Another compelling reason for Biogen to invest was compliance. “Having all your data in one place and validated is a huge benefit from a compliance perspective,” Meyer says, although he does admit that this side of things is harder to quantify.

This is a dilemma that many pharmaceutical companies face, says Philip Chou, principal at Philip Chou Consulting, a clinical supply chain consultancy providing solutions in global clinical supply chain. Having consolidated shipping records means it’s easier and quicker for operators to bring up the temperature data required by regulators, but how much money is this going to save them?

We looked at what time and resources we would save compared with our current processes, which involved spending a lot of time tracking data and manually reviewing printouts of temperature charts.

“I can do it in ten minutes with these systems rather than going to the clinical site and going through individual protocols, but how much does that cost? What’s the return on investment? It’s hard to quantify,” says Chou, who isn’t seeing many operators taking the plunge to invest in the latest cloud-based systems at present, largely because it’s tricky to put a figure on the return on investment they offer.

Regulatory pressure in this area, however, could be the push operators need. “All it would take is a company to go through an audit and have to go through a lot of pain to try to retrieve this data for the regulatory inspector. Once that happens, I think they’ll be much more motivated,” says Chou.

Current EU GDP guidelines, which came into effect in 2013, state that “customers should be provided with information to demonstrate that products have complied with the temperature storage conditions”, and inspections have been more frequent in recent years.

“What I have experienced – at my previous company and also hearing from my peers – is an increase in requests from regulators inspecting clinical sites for the sites to provide proof that the drug temperature during shipment was within the acceptable range,” Chou says. “Sites that don’t have their own copies of the temperature recorder data will ask the study sponsor for records, and those requests end up with the clinical supply chain group.
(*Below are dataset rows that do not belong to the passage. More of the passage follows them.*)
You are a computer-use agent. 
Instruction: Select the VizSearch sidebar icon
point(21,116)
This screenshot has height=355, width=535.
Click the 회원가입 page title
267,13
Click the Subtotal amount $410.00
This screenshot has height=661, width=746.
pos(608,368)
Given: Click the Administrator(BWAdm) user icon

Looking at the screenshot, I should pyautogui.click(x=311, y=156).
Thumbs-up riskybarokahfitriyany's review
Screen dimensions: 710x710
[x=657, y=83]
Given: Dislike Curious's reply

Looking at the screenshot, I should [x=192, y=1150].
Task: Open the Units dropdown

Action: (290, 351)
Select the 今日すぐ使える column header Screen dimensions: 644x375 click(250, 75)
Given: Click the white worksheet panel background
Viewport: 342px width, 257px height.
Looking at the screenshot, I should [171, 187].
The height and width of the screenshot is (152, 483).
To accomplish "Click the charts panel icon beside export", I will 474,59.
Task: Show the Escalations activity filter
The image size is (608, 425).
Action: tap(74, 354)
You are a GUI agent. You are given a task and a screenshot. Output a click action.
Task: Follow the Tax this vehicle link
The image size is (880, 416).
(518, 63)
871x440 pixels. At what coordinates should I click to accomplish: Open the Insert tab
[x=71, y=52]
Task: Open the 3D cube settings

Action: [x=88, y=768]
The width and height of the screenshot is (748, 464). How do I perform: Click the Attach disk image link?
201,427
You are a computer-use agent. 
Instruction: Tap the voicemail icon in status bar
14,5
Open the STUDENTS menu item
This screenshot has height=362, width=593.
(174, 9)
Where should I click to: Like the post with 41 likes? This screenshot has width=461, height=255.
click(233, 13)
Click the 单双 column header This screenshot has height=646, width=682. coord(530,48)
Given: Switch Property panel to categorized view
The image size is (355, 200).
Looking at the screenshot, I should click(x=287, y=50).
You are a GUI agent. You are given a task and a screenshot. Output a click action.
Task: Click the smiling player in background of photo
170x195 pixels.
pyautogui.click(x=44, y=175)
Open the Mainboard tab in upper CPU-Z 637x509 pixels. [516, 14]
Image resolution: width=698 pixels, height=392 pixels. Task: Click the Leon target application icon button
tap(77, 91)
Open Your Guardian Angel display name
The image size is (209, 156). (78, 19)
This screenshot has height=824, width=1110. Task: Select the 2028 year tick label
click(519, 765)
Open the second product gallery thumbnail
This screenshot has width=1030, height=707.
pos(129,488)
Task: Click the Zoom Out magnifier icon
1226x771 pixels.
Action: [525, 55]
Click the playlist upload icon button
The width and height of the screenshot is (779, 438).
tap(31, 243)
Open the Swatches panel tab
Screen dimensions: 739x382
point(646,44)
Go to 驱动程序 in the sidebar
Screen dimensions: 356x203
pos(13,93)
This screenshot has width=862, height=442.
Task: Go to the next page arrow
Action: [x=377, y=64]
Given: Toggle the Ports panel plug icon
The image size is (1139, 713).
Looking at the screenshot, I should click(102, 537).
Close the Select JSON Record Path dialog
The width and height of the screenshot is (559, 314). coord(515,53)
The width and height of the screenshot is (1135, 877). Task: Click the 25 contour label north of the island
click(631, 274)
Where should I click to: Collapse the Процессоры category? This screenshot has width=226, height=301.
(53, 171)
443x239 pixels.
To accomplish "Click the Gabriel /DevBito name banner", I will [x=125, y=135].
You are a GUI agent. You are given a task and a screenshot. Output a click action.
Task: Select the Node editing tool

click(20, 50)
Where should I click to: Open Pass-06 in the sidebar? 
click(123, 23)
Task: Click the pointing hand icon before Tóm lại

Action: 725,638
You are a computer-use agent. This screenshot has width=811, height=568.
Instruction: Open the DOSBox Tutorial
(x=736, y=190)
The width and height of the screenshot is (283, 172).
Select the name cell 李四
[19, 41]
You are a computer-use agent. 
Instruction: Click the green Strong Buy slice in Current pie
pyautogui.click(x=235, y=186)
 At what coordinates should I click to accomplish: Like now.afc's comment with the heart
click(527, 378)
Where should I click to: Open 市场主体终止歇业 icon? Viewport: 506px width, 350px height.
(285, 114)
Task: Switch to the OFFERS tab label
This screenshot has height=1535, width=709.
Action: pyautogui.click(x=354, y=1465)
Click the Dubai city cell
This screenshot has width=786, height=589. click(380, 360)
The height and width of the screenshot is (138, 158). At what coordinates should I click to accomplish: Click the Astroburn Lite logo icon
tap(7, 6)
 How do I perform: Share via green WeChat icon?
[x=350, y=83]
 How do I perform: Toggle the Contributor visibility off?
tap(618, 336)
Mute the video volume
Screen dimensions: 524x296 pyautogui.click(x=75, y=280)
Having a cloud-based system would allow us to provide the proof a lot more easily.”

Once a solution has been chosen and the costs justified, the final – and for Meyer, most challenging – step is how to implement and integrate it across the entire supply chain network, ensuring that the process works just as well for internal sites and external partners.

Finding harmony

“We had to ask how we were going to roll this out to our different supply chain partners, who have different experiences and capabilities,” he says. “We had to think about the required training and controls, and having a harmonised process that would work across internal and external distribution sites.

“It’s really important to get that alignment in how you programme the devices and how the software is configured. It is a challenge we continue to face, and takes a lot of time and effort on the external sites.”

Having all parties involved from the outset means it hasn’t been insurmountable. “The thing that was very helpful to us is that we spent a lot of time on the planning piece, more than we anticipated, to ensure that we got our internal and external partners involved in the process,” Meyer says. “They were involved even while we were still doing the vendor selection. Having that early involvement was a key enabler for us to have success down the road.”

Not only are temperature monitoring tools themselves set to continue to evolve but it should also become easier to integrate them with other tools across drugs’ life cycles. “The big, exciting thing down the road is looking at how we can better monitor products across the whole life cycle – from the manufacturing site to the patient’s home,” Meyer says. “That’s going to take a while, but it’s a very exciting prospect.”